Start of Block

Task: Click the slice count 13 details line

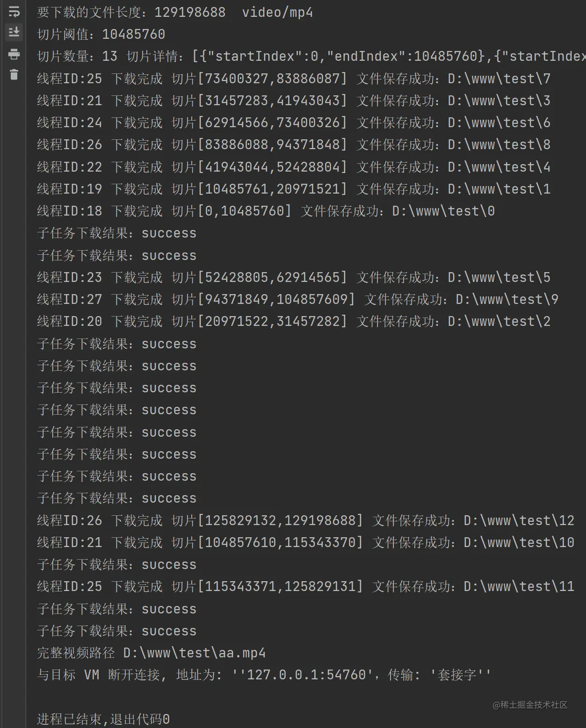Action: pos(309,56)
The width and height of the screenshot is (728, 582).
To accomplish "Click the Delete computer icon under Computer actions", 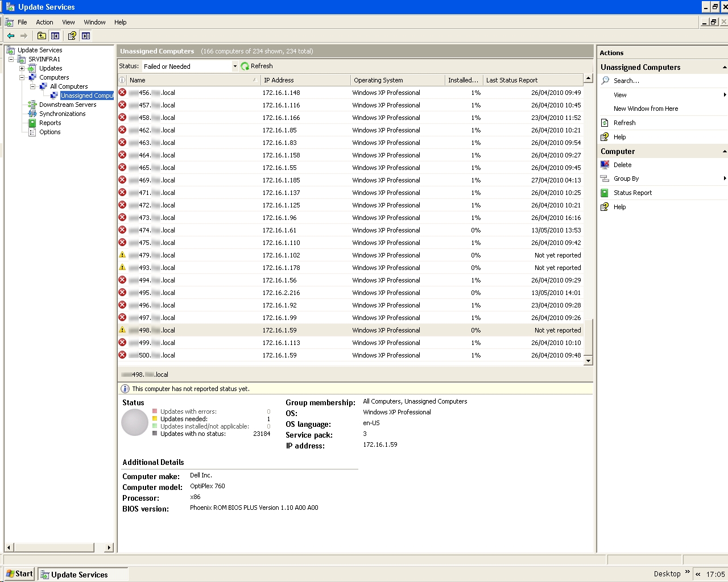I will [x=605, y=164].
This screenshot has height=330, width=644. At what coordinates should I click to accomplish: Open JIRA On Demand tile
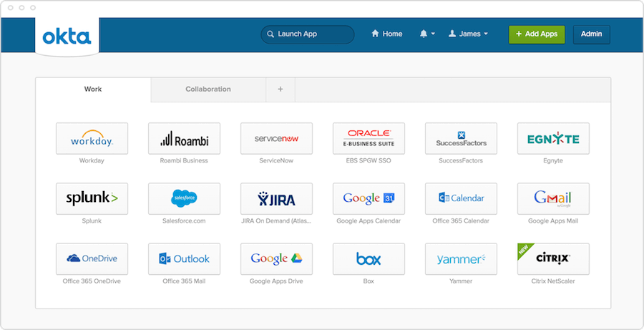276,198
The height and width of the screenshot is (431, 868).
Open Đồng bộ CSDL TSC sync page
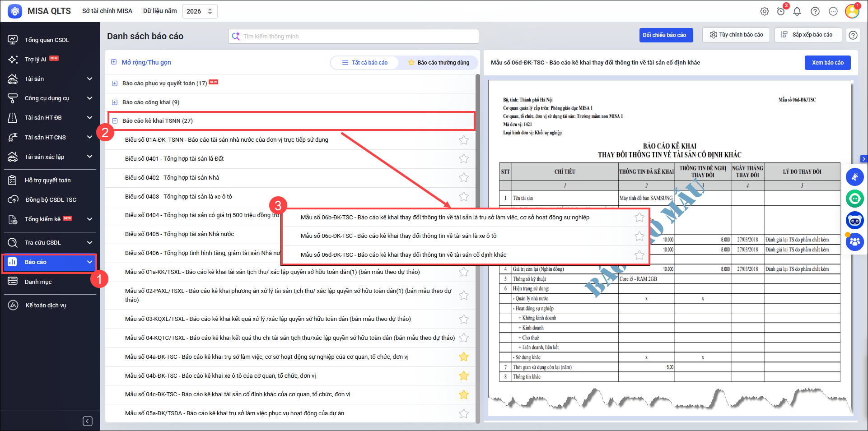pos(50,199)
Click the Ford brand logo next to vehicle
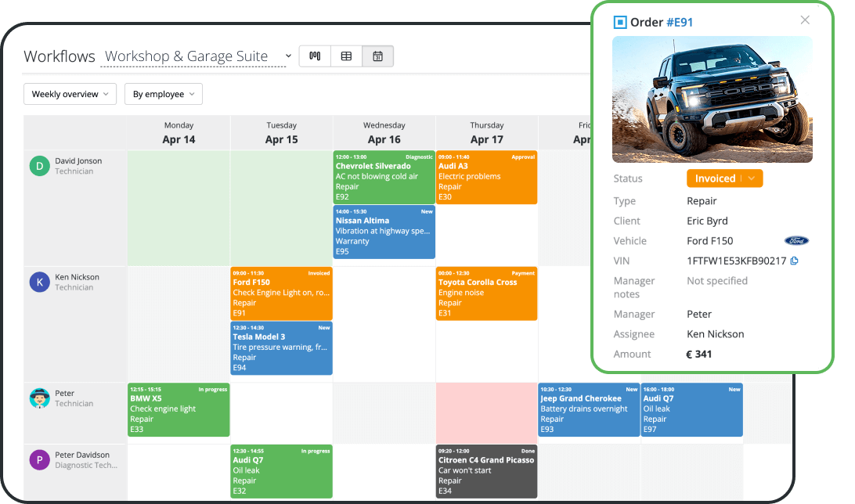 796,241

End of Block

*Prompt*: Your answer must be only the lines from the one that holds "Open Đồng bộ CSDL TSC sync page" to the end of the listing, each restated word for word, with both ends kept and pictures left out.

*Result of this exercise*:
Open Đồng bộ CSDL TSC sync page
pos(50,199)
Click the Ford brand logo next to vehicle
 796,241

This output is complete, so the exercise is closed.